Hinzu kommt, dass die Beziehung zwischen Ben und Emilia leider genauso flach geschrieben worden war. Während man im ersten Teil noch mitgefiebert hat, hat man im letzten kaum bis gar kein Kribbeln mehr gespürt. Das war, vor allem weil der Titel anderes verrät, leider ziemlich enttäuschend.

Des Weiteren gab es viel zu viele Handlungsstränge und Höhepunkte, die zeitweise so schnell aufgetaucht und dann wieder abgehandelt worden sind, dass man kaum mitgekommen ist. Auch die Storyline mit Professor Avalanche, die im zweiten Teil aufgebaut wurde, war mit einem Schlag zu Ende gewesen - um es mal ganz spoilerfrei auszudrücken. Zwischenzeitlich habe ich mich gefragt, wofür dann die ganze Vorarbeit geleistet wurde, wenn es am Ende dann doch ziemlich spannungsfrei gelöst wurde.

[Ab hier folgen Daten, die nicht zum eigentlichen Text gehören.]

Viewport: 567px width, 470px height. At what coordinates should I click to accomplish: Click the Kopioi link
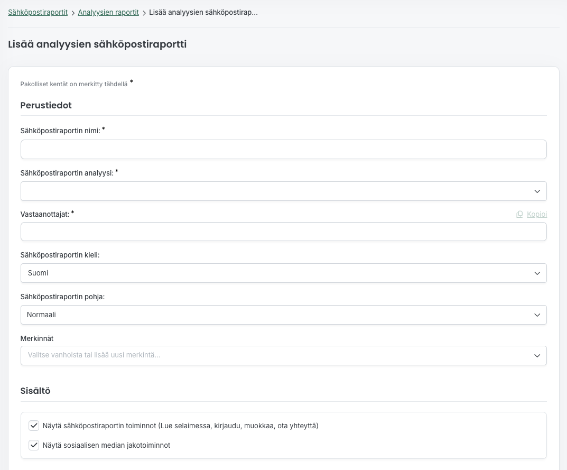click(x=536, y=214)
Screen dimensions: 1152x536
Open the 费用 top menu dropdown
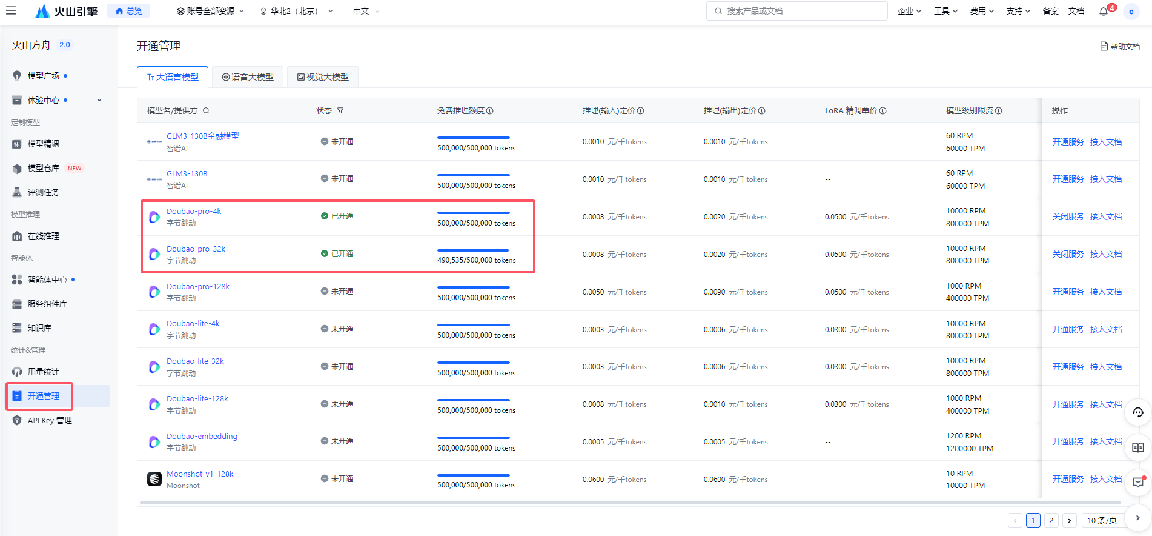[982, 11]
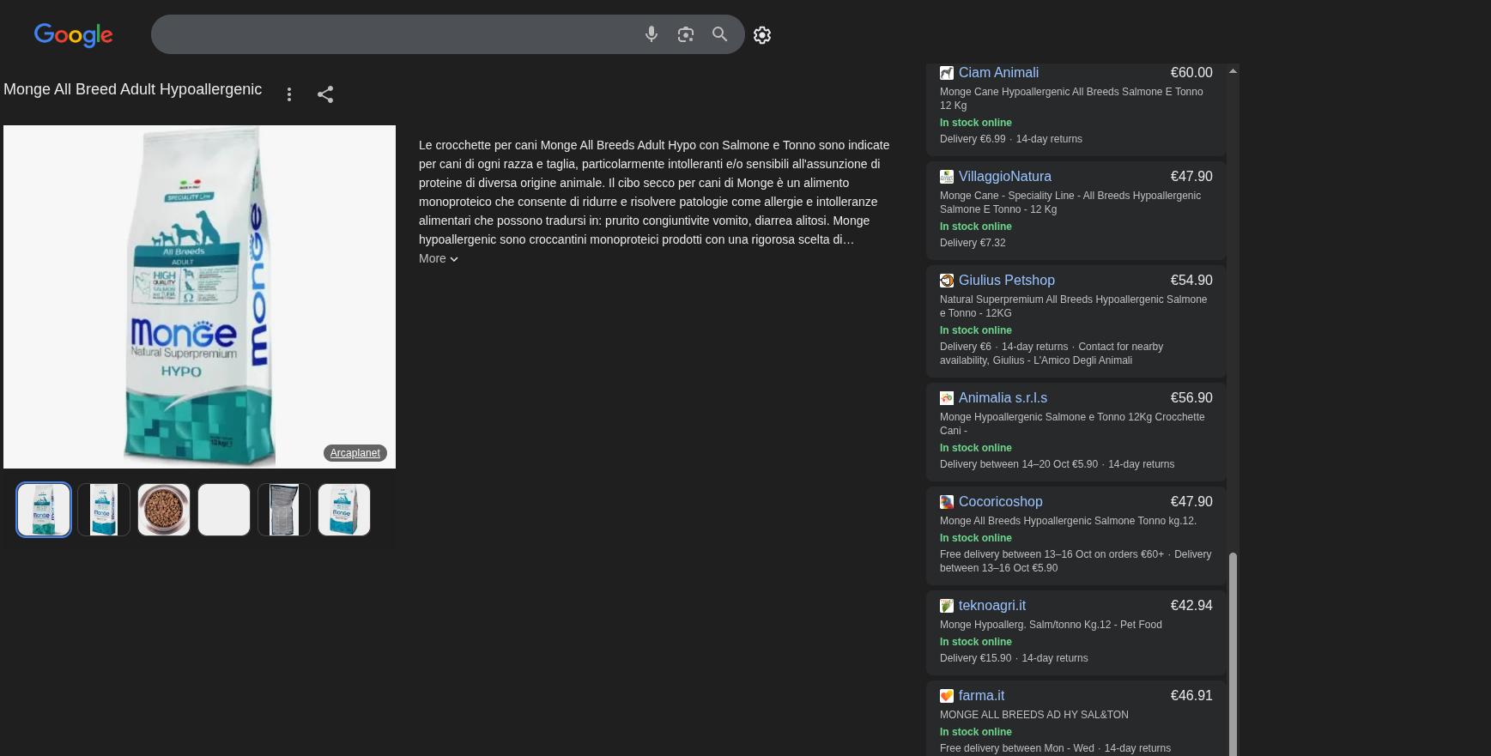Screen dimensions: 1491x756
Task: Visit the VillaggioNatura store listing
Action: 1004,177
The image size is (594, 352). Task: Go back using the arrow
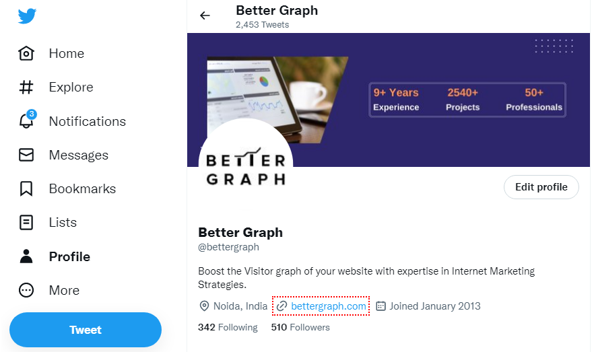click(x=205, y=15)
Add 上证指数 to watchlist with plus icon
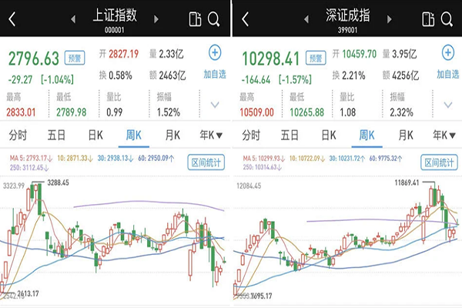Viewport: 462px width, 308px height. tap(215, 53)
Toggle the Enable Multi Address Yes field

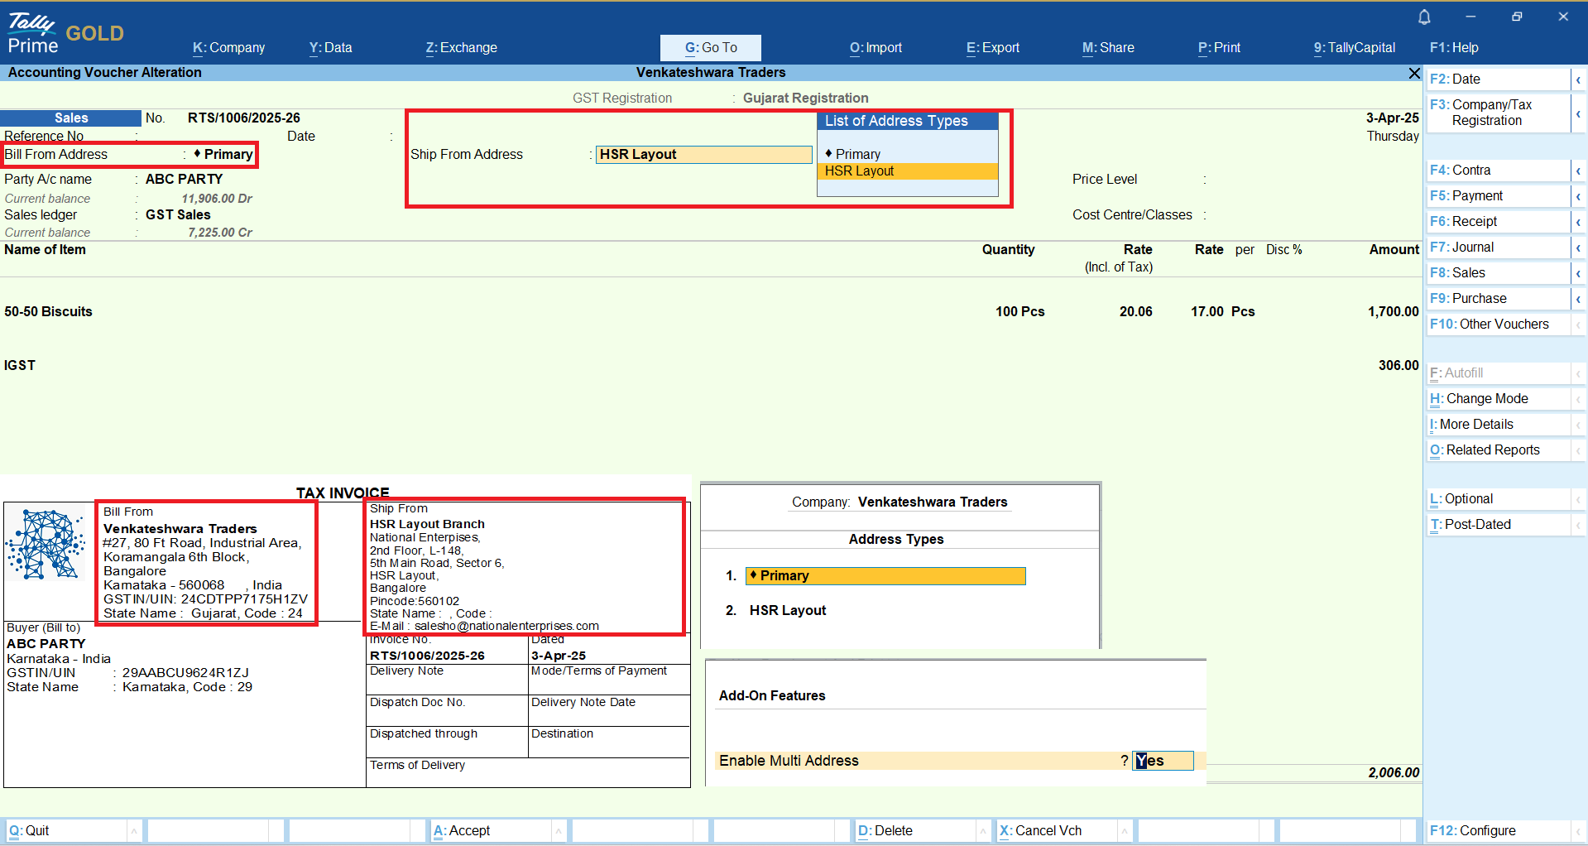(1162, 761)
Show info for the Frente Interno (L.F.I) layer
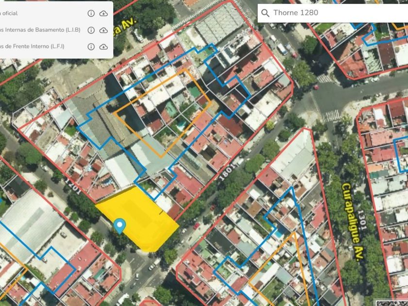 coord(91,47)
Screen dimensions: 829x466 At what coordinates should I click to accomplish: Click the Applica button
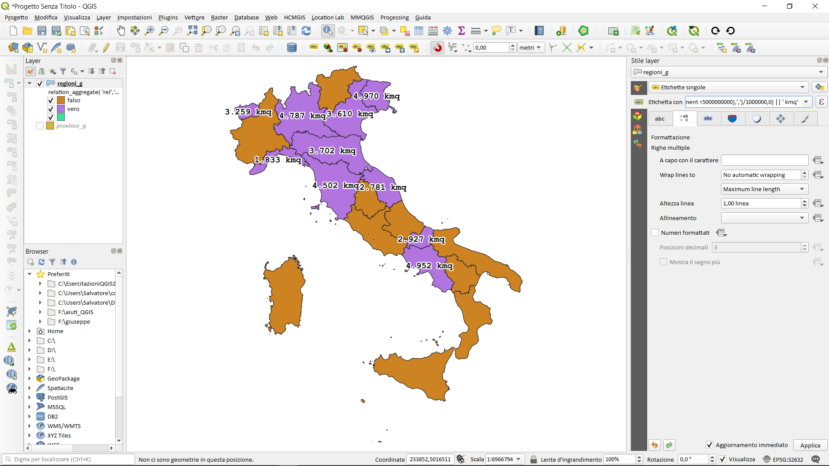click(810, 445)
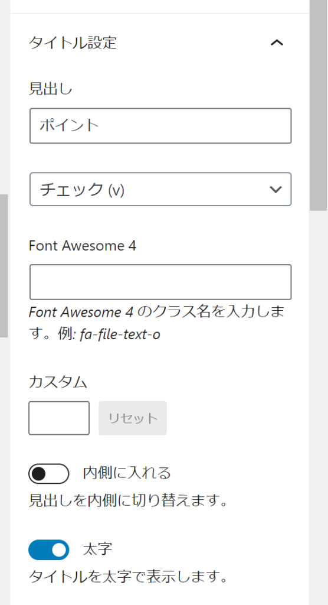Click the left editor scrollbar thumb
Image resolution: width=328 pixels, height=605 pixels.
point(4,266)
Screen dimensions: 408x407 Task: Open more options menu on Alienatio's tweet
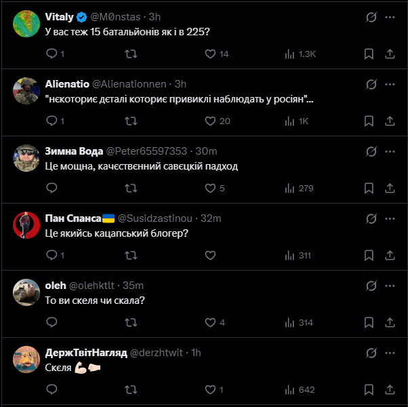390,84
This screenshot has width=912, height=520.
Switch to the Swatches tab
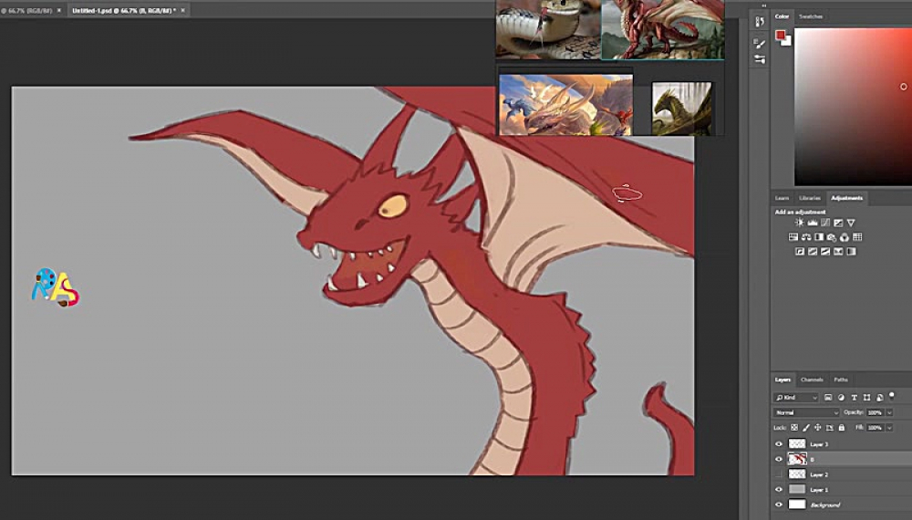click(810, 16)
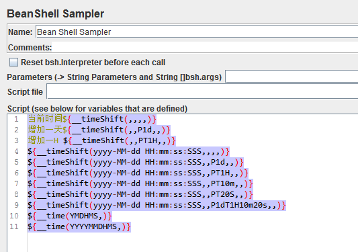Click empty area below script line 11

pos(192,242)
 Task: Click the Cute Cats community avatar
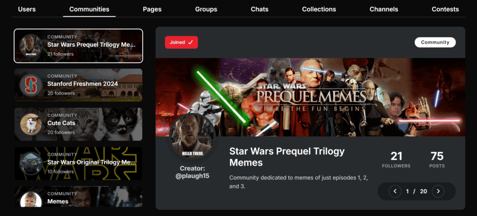tap(31, 124)
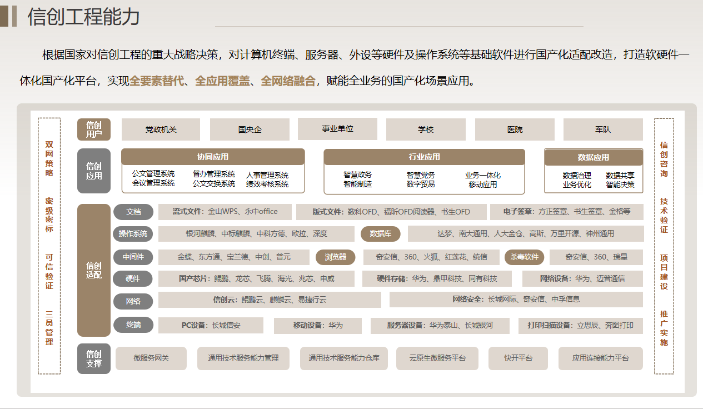Select the 数据应用 header
Screen dimensions: 703x409
594,157
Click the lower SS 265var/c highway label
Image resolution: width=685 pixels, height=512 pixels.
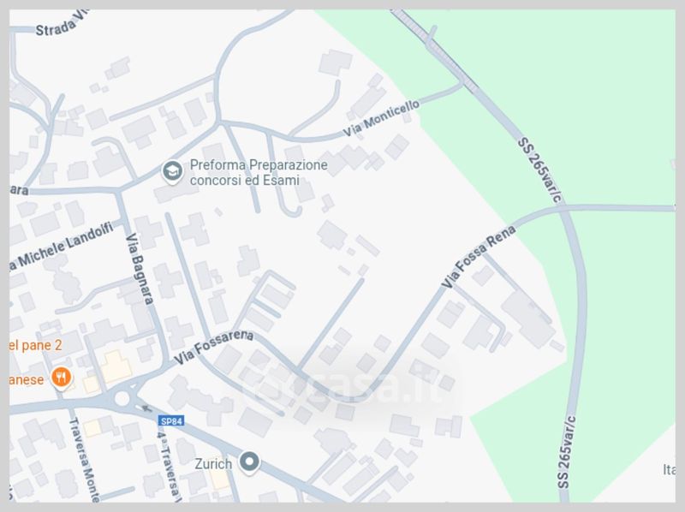coord(567,452)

Die vielen Zusammenhänge und familiären Hintergründe waren an sich interessant und haben gezeigt, dass die Autorin sich Gedanken gemacht hat, allerdings war die Art, wie diese verpackt und dargestellt wurden, nicht besonders vorteilhaft. Es war viel zu viel auf einmal, wodurch die Geschichte nicht wirklich in die Tiefe gegangen ist. Im Gegensatz dazu ist am Anfang nicht wirklich was passiert.

Für ein Storyfinale war der dritte Band leider sehr enttäuschend. Insgesamt war es für mich eine 3/5. Schade eigentlich, denn ich mochte den ersten Teil ziemlich gern.